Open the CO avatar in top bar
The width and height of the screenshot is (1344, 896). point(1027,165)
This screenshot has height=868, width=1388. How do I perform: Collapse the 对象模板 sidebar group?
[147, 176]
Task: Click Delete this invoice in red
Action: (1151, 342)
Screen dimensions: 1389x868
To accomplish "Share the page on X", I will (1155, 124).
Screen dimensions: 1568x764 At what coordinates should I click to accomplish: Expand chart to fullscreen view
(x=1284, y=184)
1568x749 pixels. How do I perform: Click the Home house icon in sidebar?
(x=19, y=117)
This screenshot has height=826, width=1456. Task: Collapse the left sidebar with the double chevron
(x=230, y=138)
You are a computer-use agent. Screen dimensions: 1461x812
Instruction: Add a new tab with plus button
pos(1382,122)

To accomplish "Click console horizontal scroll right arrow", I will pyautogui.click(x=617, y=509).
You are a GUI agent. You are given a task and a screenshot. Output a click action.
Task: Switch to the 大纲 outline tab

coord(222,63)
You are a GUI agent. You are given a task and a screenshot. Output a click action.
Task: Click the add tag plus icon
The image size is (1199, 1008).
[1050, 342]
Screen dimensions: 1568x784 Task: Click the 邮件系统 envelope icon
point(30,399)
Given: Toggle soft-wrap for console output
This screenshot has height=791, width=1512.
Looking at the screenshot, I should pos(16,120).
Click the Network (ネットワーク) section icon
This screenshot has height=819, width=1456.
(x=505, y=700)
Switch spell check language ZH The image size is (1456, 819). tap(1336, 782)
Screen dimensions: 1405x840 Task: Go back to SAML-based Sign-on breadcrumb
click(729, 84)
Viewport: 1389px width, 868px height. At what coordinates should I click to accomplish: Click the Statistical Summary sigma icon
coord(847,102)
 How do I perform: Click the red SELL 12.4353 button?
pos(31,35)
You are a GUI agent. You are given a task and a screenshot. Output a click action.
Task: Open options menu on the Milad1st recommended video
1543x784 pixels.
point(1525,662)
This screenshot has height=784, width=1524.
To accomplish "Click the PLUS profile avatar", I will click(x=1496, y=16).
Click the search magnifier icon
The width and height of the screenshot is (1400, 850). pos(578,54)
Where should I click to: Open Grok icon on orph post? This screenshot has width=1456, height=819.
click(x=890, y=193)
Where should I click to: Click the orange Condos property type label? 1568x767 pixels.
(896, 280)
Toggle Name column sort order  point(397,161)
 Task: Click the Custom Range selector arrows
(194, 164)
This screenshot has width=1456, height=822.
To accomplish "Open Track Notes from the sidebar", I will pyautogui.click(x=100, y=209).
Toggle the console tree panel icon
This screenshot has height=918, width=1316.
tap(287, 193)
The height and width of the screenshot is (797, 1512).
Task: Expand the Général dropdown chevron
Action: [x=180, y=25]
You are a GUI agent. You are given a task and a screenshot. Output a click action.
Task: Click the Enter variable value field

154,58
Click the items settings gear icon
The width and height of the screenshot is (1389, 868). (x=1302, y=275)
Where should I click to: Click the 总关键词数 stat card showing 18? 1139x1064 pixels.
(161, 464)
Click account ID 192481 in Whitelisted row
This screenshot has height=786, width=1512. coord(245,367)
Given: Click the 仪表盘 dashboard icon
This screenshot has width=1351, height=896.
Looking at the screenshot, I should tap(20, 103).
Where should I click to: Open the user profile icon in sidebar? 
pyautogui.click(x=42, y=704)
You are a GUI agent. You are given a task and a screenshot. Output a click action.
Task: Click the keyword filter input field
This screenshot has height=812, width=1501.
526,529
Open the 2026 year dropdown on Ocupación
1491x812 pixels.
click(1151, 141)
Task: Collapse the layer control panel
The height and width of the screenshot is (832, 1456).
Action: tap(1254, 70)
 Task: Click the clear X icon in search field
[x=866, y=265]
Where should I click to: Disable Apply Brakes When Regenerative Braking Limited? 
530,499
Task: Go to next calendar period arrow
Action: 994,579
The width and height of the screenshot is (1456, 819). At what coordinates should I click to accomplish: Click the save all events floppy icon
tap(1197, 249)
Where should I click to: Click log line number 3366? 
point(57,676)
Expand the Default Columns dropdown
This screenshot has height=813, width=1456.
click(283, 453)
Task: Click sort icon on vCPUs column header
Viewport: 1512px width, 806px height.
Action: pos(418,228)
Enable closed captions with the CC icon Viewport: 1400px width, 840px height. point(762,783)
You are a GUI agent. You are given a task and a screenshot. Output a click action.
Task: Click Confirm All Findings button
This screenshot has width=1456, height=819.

• **Instructions to follow**:
Exactly as written, please output every entry.

• **Task response**:
Open the CO avatar in top bar
The width and height of the screenshot is (1344, 896). point(1027,165)
This screenshot has height=868, width=1388. How do I perform: Collapse the 对象模板 sidebar group?
[147, 176]
Task: Click Delete this invoice in red
Action: (1151, 342)
Screen dimensions: 1389x868
To accomplish "Share the page on X", I will (1155, 124).
Screen dimensions: 1568x764 At what coordinates should I click to accomplish: Expand chart to fullscreen view
(x=1284, y=184)
1568x749 pixels. How do I perform: Click the Home house icon in sidebar?
(x=19, y=117)
This screenshot has height=826, width=1456. Task: Collapse the left sidebar with the double chevron
(x=230, y=138)
You are a computer-use agent. Screen dimensions: 1461x812
Instruction: Add a new tab with plus button
pos(1382,122)

To accomplish "Click console horizontal scroll right arrow", I will pyautogui.click(x=617, y=509).
You are a GUI agent. You are given a task and a screenshot. Output a click action.
Task: Switch to the 大纲 outline tab

coord(222,63)
You are a GUI agent. You are given a task and a screenshot. Output a click action.
Task: Click the add tag plus icon
The image size is (1199, 1008).
[1050, 342]
Screen dimensions: 1568x784 Task: Click the 邮件系统 envelope icon
point(30,399)
Given: Toggle soft-wrap for console output
This screenshot has height=791, width=1512.
Looking at the screenshot, I should pos(16,120).
Click the Network (ネットワーク) section icon
This screenshot has height=819, width=1456.
(x=505, y=700)
Switch spell check language ZH The image size is (1456, 819). tap(1336, 782)
Screen dimensions: 1405x840 Task: Go back to SAML-based Sign-on breadcrumb
click(729, 84)
Viewport: 1389px width, 868px height. At what coordinates should I click to accomplish: Click the Statistical Summary sigma icon
coord(847,102)
 How do I perform: Click the red SELL 12.4353 button?
pos(31,35)
You are a GUI agent. You are given a task and a screenshot. Output a click action.
Task: Open options menu on the Milad1st recommended video
1543x784 pixels.
point(1525,662)
This screenshot has height=784, width=1524.
To accomplish "Click the PLUS profile avatar", I will click(x=1496, y=16).
Click the search magnifier icon
The width and height of the screenshot is (1400, 850). pos(578,54)
Where should I click to: Open Grok icon on orph post? This screenshot has width=1456, height=819.
click(x=890, y=193)
Where should I click to: Click the orange Condos property type label? 1568x767 pixels.
(896, 280)
Toggle Name column sort order  point(397,161)
 Task: Click the Custom Range selector arrows
(194, 164)
This screenshot has width=1456, height=822.
To accomplish "Open Track Notes from the sidebar", I will pyautogui.click(x=100, y=209).
Toggle the console tree panel icon
This screenshot has height=918, width=1316.
tap(287, 193)
The height and width of the screenshot is (797, 1512).
Task: Expand the Général dropdown chevron
Action: [x=180, y=25]
You are a GUI agent. You are given a task and a screenshot. Output a click action.
Task: Click the Enter variable value field

154,58
Click the items settings gear icon
The width and height of the screenshot is (1389, 868). (x=1302, y=275)
Where should I click to: Click the 总关键词数 stat card showing 18? 1139x1064 pixels.
(161, 464)
Click account ID 192481 in Whitelisted row
This screenshot has height=786, width=1512. coord(245,367)
Given: Click the 仪表盘 dashboard icon
This screenshot has width=1351, height=896.
Looking at the screenshot, I should tap(20, 103).
Where should I click to: Open the user profile icon in sidebar? 
pyautogui.click(x=42, y=704)
You are a GUI agent. You are given a task and a screenshot. Output a click action.
Task: Click the keyword filter input field
This screenshot has height=812, width=1501.
526,529
Open the 2026 year dropdown on Ocupación
1491x812 pixels.
click(1151, 141)
Task: Collapse the layer control panel
The height and width of the screenshot is (832, 1456).
Action: tap(1254, 70)
 Task: Click the clear X icon in search field
[x=866, y=265]
Where should I click to: Disable Apply Brakes When Regenerative Braking Limited? 
530,499
Task: Go to next calendar period arrow
Action: 994,579
The width and height of the screenshot is (1456, 819). At what coordinates should I click to accomplish: Click the save all events floppy icon
tap(1197, 249)
Where should I click to: Click log line number 3366? 
point(57,676)
Expand the Default Columns dropdown
This screenshot has height=813, width=1456.
click(283, 453)
Task: Click sort icon on vCPUs column header
Viewport: 1512px width, 806px height.
Action: pos(418,228)
Enable closed captions with the CC icon Viewport: 1400px width, 840px height. point(762,783)
You are a GUI agent. You are given a task and a screenshot. Output a click action.
Task: Click Confirm All Findings button
This screenshot has width=1456, height=819.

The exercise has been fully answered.